= List of members of the 3rd Assembly of Gilgit-Baltistan =

The 3rd Assembly of Gilgit Baltistan was elected on 15 November 2020 polls held across the province of Gilgit Baltistan. The party position and the distribution of reserved seats is shown below.

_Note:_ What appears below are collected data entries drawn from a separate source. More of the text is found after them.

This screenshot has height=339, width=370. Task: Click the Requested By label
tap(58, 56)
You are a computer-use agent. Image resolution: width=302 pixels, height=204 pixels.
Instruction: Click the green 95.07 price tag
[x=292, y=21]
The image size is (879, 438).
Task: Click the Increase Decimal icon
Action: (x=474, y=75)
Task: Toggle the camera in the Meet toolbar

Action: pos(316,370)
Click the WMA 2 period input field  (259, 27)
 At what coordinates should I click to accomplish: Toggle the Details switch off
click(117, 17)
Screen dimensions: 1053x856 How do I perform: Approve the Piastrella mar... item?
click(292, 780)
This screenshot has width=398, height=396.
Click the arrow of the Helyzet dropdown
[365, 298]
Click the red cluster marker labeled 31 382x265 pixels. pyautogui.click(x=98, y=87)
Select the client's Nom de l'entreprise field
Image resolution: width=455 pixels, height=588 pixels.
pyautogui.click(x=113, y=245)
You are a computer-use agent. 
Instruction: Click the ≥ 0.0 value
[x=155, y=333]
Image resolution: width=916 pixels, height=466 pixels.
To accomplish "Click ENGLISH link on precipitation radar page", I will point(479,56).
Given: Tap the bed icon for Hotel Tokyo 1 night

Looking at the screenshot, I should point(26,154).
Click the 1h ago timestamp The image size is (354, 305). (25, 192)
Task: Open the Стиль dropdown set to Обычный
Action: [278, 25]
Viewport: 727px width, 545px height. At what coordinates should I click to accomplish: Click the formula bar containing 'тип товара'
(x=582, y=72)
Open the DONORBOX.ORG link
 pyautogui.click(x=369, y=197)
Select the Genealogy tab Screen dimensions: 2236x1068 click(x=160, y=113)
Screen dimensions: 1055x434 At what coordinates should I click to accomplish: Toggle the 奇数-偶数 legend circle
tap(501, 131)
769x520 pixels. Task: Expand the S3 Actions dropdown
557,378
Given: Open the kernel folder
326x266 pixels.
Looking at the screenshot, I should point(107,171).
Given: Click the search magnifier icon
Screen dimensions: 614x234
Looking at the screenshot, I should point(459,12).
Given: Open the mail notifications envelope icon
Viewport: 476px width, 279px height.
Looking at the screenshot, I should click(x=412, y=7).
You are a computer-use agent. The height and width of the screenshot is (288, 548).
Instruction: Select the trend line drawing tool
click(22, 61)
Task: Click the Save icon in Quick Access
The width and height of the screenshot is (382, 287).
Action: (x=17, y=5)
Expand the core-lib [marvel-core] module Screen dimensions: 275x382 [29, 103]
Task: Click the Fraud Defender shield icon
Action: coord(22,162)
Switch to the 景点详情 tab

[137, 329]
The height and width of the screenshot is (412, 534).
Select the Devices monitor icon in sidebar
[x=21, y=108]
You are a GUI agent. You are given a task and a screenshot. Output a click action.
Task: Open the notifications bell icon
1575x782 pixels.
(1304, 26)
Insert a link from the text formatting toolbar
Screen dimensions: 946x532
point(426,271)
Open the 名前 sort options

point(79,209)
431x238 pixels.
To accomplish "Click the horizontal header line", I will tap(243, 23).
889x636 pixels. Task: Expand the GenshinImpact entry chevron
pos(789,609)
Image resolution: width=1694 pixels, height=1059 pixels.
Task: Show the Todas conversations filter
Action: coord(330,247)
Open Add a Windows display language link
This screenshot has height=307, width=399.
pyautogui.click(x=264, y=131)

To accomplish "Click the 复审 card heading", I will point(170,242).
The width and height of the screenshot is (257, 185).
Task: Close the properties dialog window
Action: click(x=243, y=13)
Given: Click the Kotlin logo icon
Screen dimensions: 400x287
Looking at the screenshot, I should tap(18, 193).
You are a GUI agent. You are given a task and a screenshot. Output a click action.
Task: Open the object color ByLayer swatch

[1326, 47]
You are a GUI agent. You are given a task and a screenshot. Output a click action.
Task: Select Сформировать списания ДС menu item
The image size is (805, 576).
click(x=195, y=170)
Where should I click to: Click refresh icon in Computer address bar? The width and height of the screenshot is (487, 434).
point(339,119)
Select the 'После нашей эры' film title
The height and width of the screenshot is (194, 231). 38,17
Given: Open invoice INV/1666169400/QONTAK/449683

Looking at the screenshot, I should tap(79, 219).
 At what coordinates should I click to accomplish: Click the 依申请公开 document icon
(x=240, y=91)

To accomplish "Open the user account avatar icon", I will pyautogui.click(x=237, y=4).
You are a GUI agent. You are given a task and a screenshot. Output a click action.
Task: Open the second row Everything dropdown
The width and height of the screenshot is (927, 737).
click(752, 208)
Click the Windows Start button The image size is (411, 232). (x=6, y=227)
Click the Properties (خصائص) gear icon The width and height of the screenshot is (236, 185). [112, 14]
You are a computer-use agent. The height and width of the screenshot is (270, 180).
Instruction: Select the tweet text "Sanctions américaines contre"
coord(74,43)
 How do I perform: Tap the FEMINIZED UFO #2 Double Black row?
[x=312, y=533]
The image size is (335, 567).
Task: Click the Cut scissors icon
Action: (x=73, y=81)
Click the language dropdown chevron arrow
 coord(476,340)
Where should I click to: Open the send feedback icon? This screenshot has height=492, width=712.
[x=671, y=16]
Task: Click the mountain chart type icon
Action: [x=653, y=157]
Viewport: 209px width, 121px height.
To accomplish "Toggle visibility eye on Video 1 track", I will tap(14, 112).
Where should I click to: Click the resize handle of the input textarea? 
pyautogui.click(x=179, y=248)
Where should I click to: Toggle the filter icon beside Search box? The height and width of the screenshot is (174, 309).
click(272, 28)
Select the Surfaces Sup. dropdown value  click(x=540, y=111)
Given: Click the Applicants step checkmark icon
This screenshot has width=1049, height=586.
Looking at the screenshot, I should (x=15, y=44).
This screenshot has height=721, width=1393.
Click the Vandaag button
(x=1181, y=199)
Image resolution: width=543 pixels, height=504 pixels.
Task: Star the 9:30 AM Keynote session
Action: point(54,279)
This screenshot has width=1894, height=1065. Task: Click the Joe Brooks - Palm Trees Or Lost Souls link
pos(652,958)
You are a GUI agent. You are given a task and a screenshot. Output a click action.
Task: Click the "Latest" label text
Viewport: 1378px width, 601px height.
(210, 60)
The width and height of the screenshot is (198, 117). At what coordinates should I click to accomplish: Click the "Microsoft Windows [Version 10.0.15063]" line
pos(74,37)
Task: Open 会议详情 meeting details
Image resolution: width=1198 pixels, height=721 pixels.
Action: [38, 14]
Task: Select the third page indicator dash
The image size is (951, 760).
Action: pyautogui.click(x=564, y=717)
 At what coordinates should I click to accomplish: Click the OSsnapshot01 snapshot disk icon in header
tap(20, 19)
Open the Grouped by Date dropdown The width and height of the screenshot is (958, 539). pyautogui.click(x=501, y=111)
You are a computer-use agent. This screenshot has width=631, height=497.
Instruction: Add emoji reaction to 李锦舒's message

The new session of the Gilgit-Baltistan Assembly had summoned on 25 November 2020. The assembly stood dissolved on 24 November 2025.

== Party Position ==
The below table shows party standings at the time of the assembly's dissolution.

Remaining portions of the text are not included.